Здесь не было даже стремления переплавить позаимствованное у Запада, спрятать концы в воду: они торчали отовсюду, футуристические, кубистические, неоимпрессионистические “концы”, их беспечно забыли убрать, а может быть, с вызовом оставили на виду — велика, в самом деле, важность? Ведь суть была не в этом, а в том, что мир раскрылся по-иному, и надо было рассказать об этом как можно полнее на всех живописных языках и наречиях, захлёбываясь от восторга, хватая первое подвернувшееся слово, не думая о соблюдении какого-либо этикета, о неприкосновенности чьих-то прав и границ.

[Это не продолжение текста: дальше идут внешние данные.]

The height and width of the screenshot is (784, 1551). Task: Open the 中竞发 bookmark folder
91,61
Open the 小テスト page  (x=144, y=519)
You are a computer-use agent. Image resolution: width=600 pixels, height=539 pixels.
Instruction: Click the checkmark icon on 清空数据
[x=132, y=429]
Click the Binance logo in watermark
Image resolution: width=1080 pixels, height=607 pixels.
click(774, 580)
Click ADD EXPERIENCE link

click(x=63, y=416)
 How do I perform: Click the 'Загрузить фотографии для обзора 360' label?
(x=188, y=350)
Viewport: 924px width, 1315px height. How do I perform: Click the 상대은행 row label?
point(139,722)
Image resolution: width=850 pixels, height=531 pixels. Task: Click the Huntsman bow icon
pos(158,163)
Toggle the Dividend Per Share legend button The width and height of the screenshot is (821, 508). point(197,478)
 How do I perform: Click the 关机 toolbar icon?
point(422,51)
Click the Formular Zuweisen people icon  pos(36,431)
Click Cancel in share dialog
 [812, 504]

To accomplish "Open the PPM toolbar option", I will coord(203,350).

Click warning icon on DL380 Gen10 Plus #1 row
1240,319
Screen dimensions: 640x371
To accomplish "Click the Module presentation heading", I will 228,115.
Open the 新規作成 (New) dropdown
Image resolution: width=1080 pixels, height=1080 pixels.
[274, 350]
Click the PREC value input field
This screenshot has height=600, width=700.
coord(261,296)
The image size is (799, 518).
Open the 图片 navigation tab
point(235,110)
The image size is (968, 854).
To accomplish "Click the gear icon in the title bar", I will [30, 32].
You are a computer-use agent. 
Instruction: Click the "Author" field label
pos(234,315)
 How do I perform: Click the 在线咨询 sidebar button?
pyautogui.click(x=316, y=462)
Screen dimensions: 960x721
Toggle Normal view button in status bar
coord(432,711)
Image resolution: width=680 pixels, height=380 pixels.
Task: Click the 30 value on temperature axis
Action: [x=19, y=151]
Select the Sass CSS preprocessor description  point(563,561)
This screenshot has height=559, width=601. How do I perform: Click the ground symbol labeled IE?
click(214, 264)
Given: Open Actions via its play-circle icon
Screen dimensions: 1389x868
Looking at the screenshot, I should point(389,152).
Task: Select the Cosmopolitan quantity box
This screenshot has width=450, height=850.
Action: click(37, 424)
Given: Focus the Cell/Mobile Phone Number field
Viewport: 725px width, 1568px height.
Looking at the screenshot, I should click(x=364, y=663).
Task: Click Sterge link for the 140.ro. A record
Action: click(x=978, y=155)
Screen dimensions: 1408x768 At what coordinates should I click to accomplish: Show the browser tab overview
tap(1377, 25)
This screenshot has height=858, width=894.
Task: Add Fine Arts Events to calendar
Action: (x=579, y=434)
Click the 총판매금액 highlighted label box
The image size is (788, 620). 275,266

И мне, охваченному нелепейшим приступом своеобразного “гилейского” национализма, в котором сквозь ядовитый туман бейлисиады пробивались первые ростки расовой теории искусства, рисовалась такая картина: навстречу Западу, подпираемые Востоком, в безудержном катаклизме надвигаются залитые ослепительным светом праистории атавистические пласты, дилювиальные ритмы, а впереди, размахивая копьём, мчится в облаке радужной пыли дикий всадник, скифский воин, обернувшись лицом назад и только полглаза скосив на Запад — полутораглазый стрелец!